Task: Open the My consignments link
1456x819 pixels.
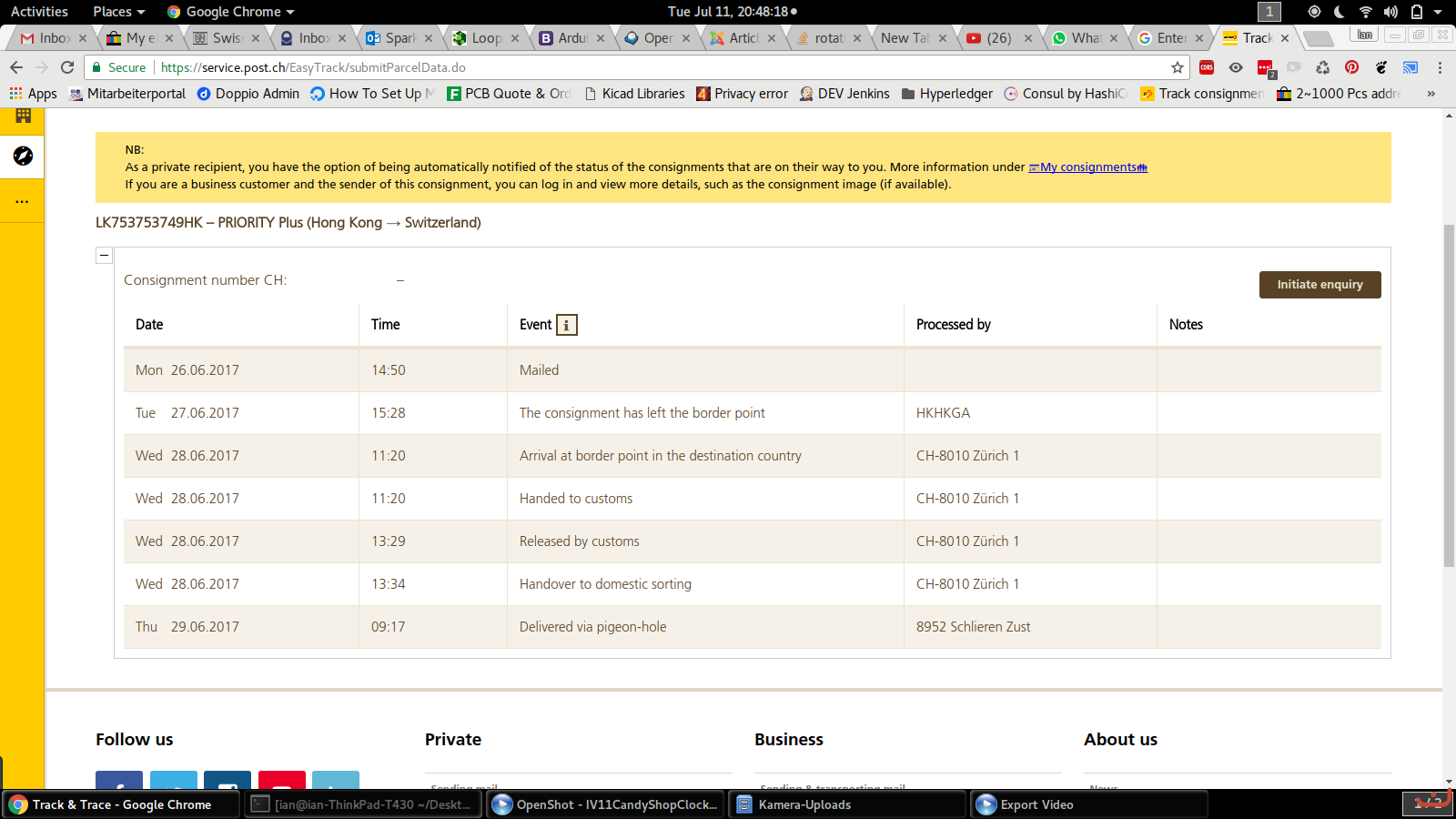Action: [x=1088, y=167]
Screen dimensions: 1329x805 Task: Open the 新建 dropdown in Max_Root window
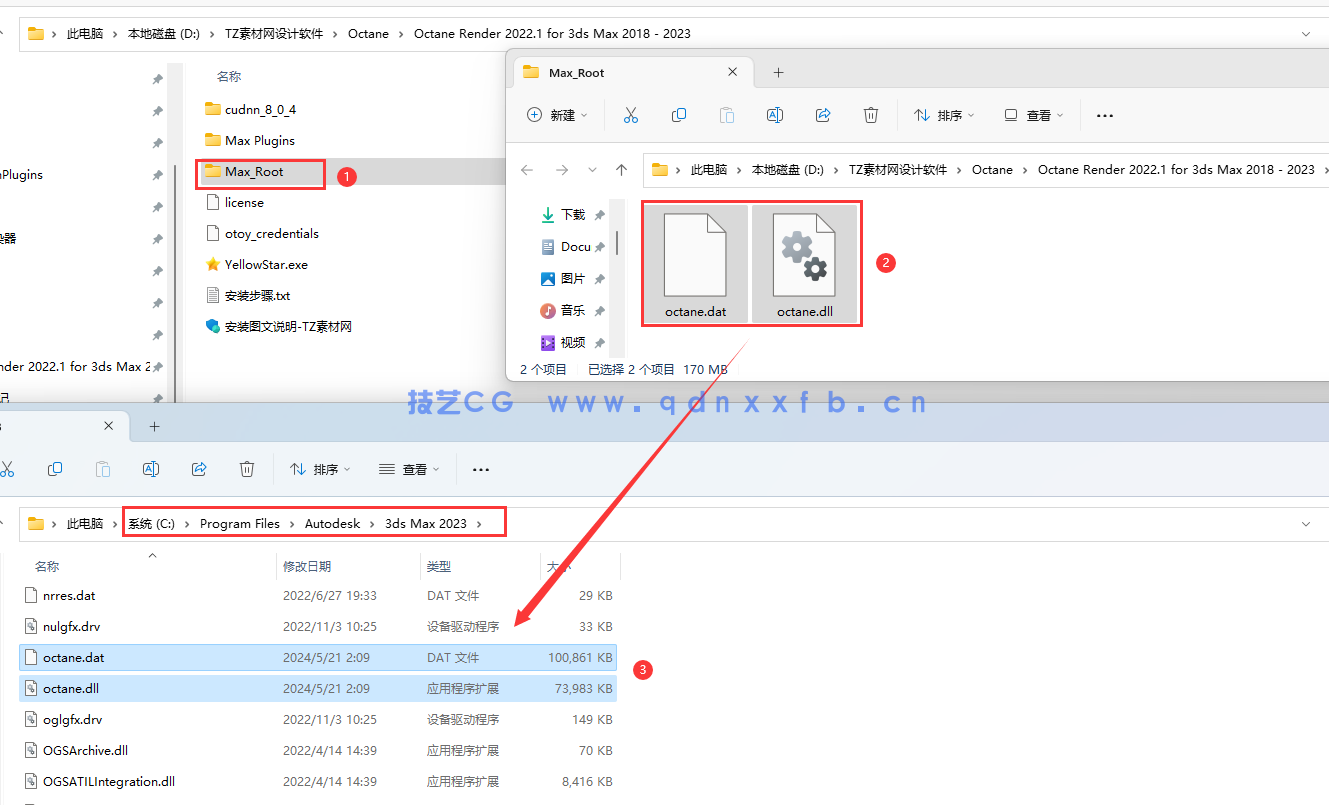click(557, 116)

━━━━━━

*Required work*
Quote each record exactly as it stands, minus the pictures.

*Task answer*
Task: Open the My consignments link
1456x819 pixels.
Action: [x=1088, y=167]
Screen dimensions: 1329x805 Task: Open the 新建 dropdown in Max_Root window
click(557, 116)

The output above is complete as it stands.